Christophe Mincke, qui a notamment travaillé sur l’émergence de l’idéologie mobilitaire dans La société sans répit (2019, Éditions de La Sorbonne), pose la question de la mobilité comme injonction sociale. Dans une société où la mobilité est devenue une fin en soi, où la norme est au mouvement perpétuel, quelle place reste-t-il aux aspirations de chacun ? Et, finalement, l’ultramobilité du XXIe siècle est-elle une liberté ou un carcan ?
La question de notre rapport à la mobilité évolue au cours du temps. Je me suis attaché à l’articulation des années 1960, entre une société industrielle et la société post-moderne ou post-industrielle. La société industrielle moderne est une société qui bouge énormément et qui accorde beaucoup d’importance à la mobilité. Il suffit de songer que c’est la société qui a inventé le train, l’avion, le paquebot transatlantique… C’est la société qui a inventé le record du 100 m ; c’est la société qui finira par aboutir au Concorde. On voit bien qu’il y a un imaginaire de la rapidité, de la mobilité, qui est très présent.
L’hypothèse que j’ai développée, c’est celle d’une société dans laquelle la mobilité est devenue une fin en soi. Elle n’est plus quelque chose qui permet d’atteindre un objectif. La mobilité est un bien en tant que tel. Aujourd’hui il suffit de voir le nombre de gens qui se réclament d’un nomadisme numérique, de voir dans les discours publics, dans la publicité par exemple, comment on nous vante le bonheur d’être partout et nulle part à la fois, de bouger en permanence, etc.
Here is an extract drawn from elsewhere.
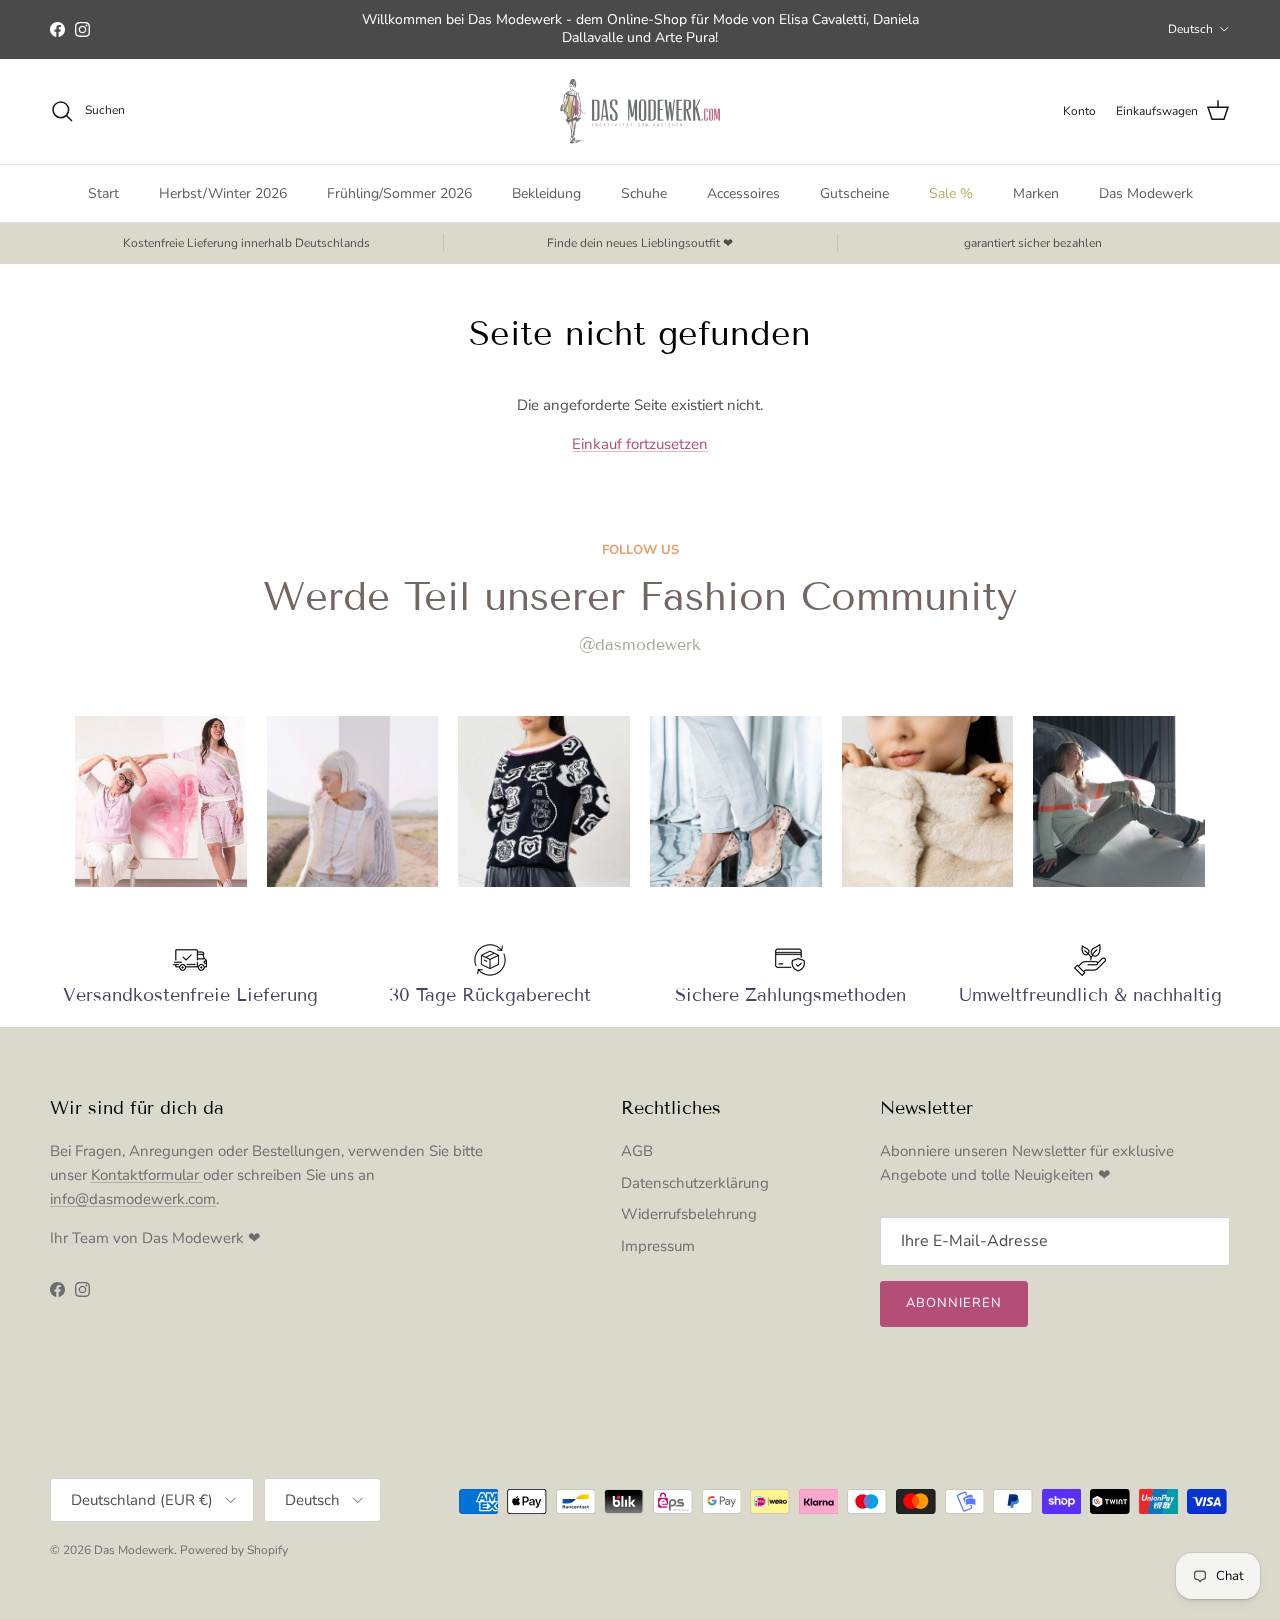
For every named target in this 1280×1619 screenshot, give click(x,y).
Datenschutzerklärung (695, 1183)
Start (103, 193)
À ce moment là, nous ne sommes plus dans un imaginaire où l’on dit : « Tu étais à un point A, tu vas à un point B. » Nous sommes dans un imaginaire qui dit : « Il faut bouger en permanence, parce que le mouvement c’est la vie, c’est le bien, c’est la vitalité. » Le rapport à l’espace-temps évolue. On a formalisé ce que l’on appelle l’idéal mobilitaire, qui est cette injonction à la mobilité, cette valorisation de la mobilité pour elle-même. On a réfléchi pour voir comment la caractériser, pour permettre de faire de ce concept-là un concept utile en sciences sociales. On a décliné ça en quatre impératifs : Activité, activation, participation et adaptation.
L’activité, c’est l’impératif auquel on est quasiment tous soumis d’être actifs en permanence. Dans sa vie privée, dans sa vie professionnelle. Le soir, le matin. Tout le temps. Il faut être actif. D’ailleurs quand on prend sa retraite, on ne va pas pêcher tranquillement, on devient un senior actif. Et quand on est un enfant, avant d’entrer dans la vie active, on est déjà sommé d’apprendre des langues, de faire du sport, de faire mille activités extra-scolaires… Il en va ainsi dans l’ensemble de la vie : c’est une injonction globale qui est en fait une interdiction du repos.
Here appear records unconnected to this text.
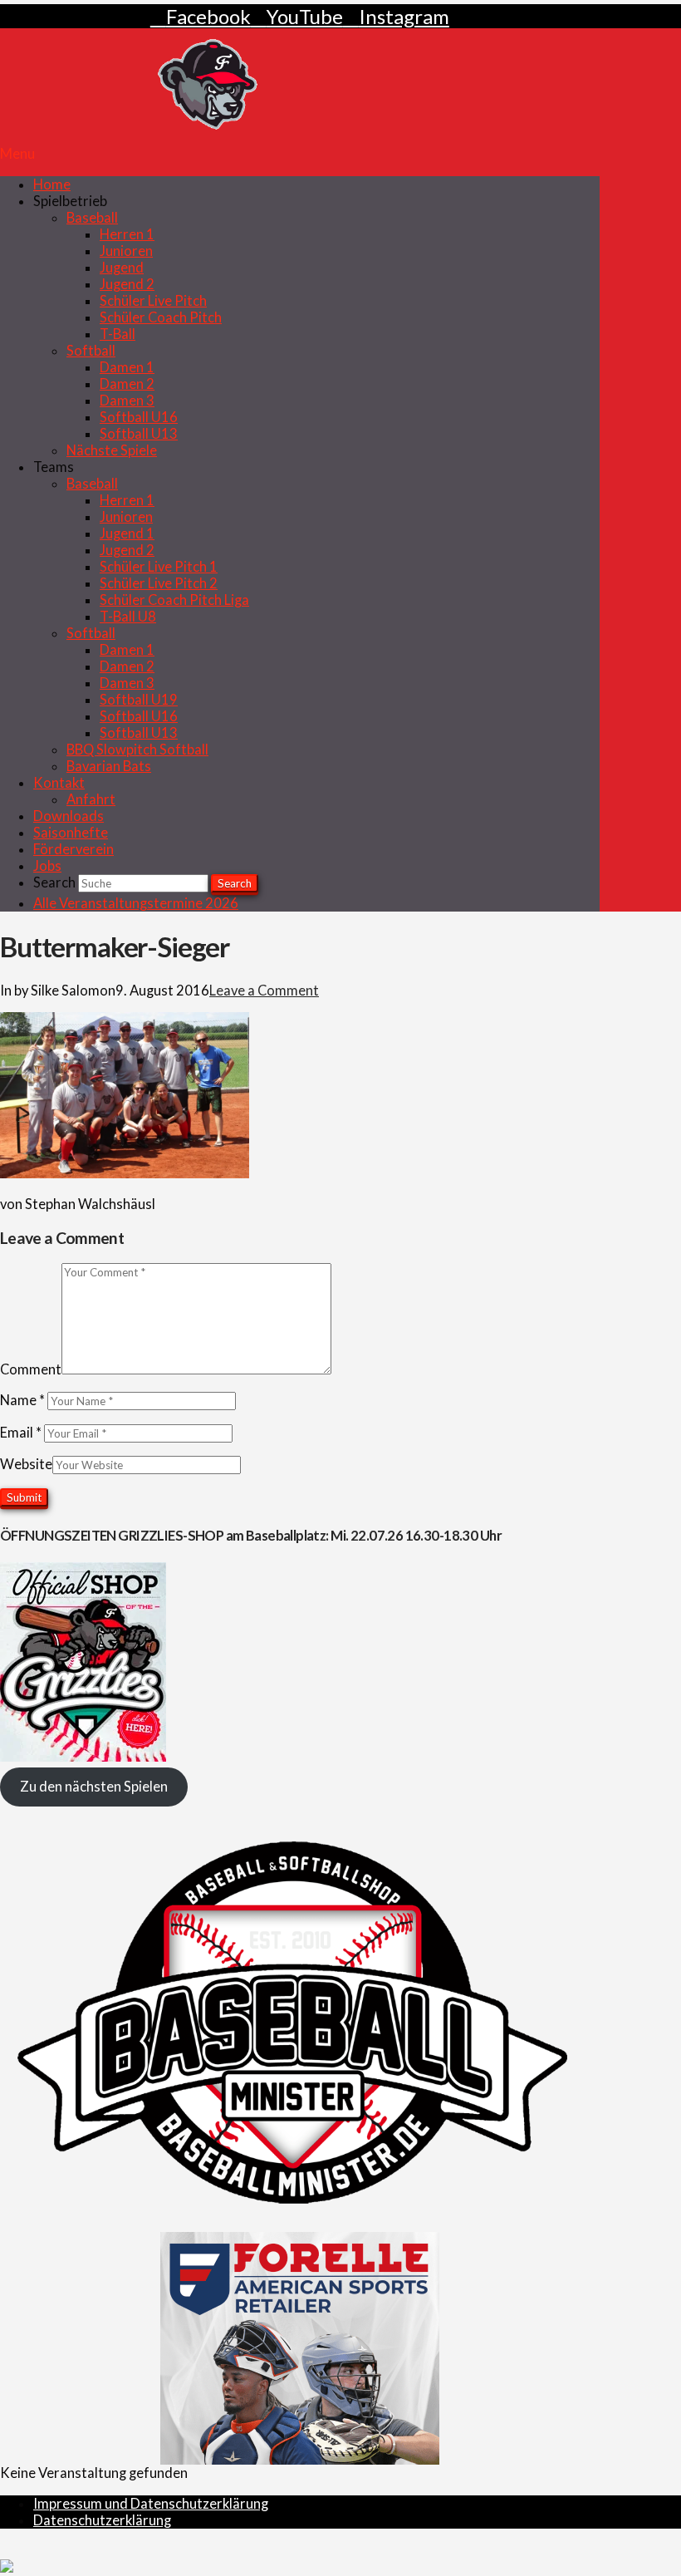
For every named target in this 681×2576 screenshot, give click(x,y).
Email (21, 1432)
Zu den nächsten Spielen (94, 1787)
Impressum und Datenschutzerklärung (150, 2503)
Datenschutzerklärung (102, 2520)
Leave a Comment (264, 990)
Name (22, 1400)
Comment (30, 1369)
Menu (17, 153)
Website (26, 1464)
Deuxième impératif : l’activation. Il ne suffit pas d’être actif. Cette activation, c’est vraiment se mettre soi-même en route et ne pas attendre d’être activé par un ordre extérieur. C’est quelque chose qui est par exemple très présent dans le rapport aux allocataires sociaux, qui sont sommés de s’activer. On leur dit : « Il faut que tu cherches, que tu te formes, que tu fasses un projet professionnel. »
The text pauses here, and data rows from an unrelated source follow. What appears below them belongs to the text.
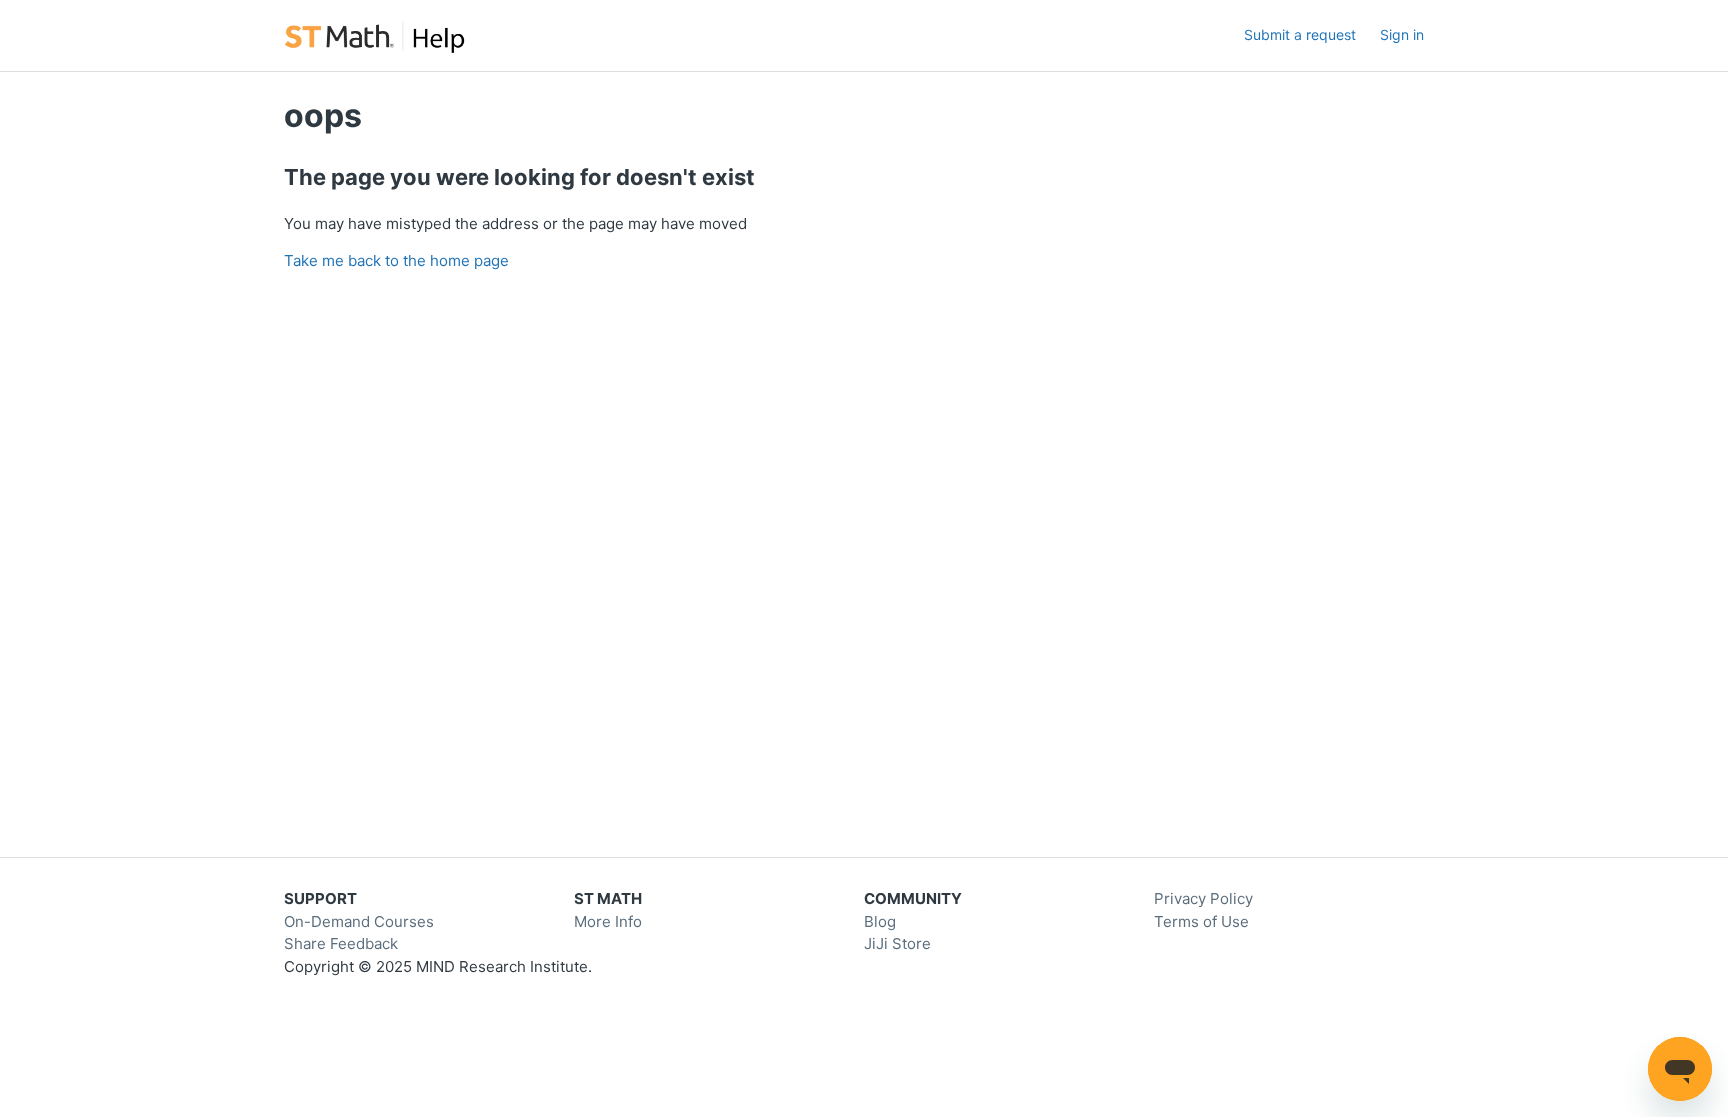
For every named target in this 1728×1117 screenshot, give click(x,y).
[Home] (374, 35)
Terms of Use (1201, 921)
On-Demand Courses (359, 921)
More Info (608, 921)
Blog (880, 921)
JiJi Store (897, 943)
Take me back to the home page (396, 260)
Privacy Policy (1203, 898)
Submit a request (1300, 34)
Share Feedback (341, 943)
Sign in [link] (1402, 34)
Se projeter, c’est faire quoi ? C’est le troisième impératif, l’impératif de participation. Il ne suffit pas de bosser seul dans son coin. Ce qu’on nous demande, c’est de participer à des projets collectifs. La forme de la collectivisation de l’activité, ce n’est pas la hiérarchie stricte, ce n’est pas l’armée, ce n’est pas la discipline. C’est devenu le projet collectif. C’est quelque chose de relativement horizontal dans lequel on va recruter un ensemble de personnes qui sont des ressources importantes. Ces projets sont évidemment des projets temporaires. C’est la définition même d’un projet. On ne fait pas carrière. On a des projets professionnels. Et quand il y en a un qui prend fin, on est sommé d’en trouver un deuxième. L’être contemporain est idéalement un être bondissant, rebondissant, parce qu’il doit rebondir de projet en projet. C’est ce qu’on nous présente comme étant la vie. Il y a des projets qui prennent fin, et là où on voit la valeur de l’individu, c’est quand il arrive à se relever de cette fin de projet, pour en mettre un autre en route ou pour être enrôlé dans un autre.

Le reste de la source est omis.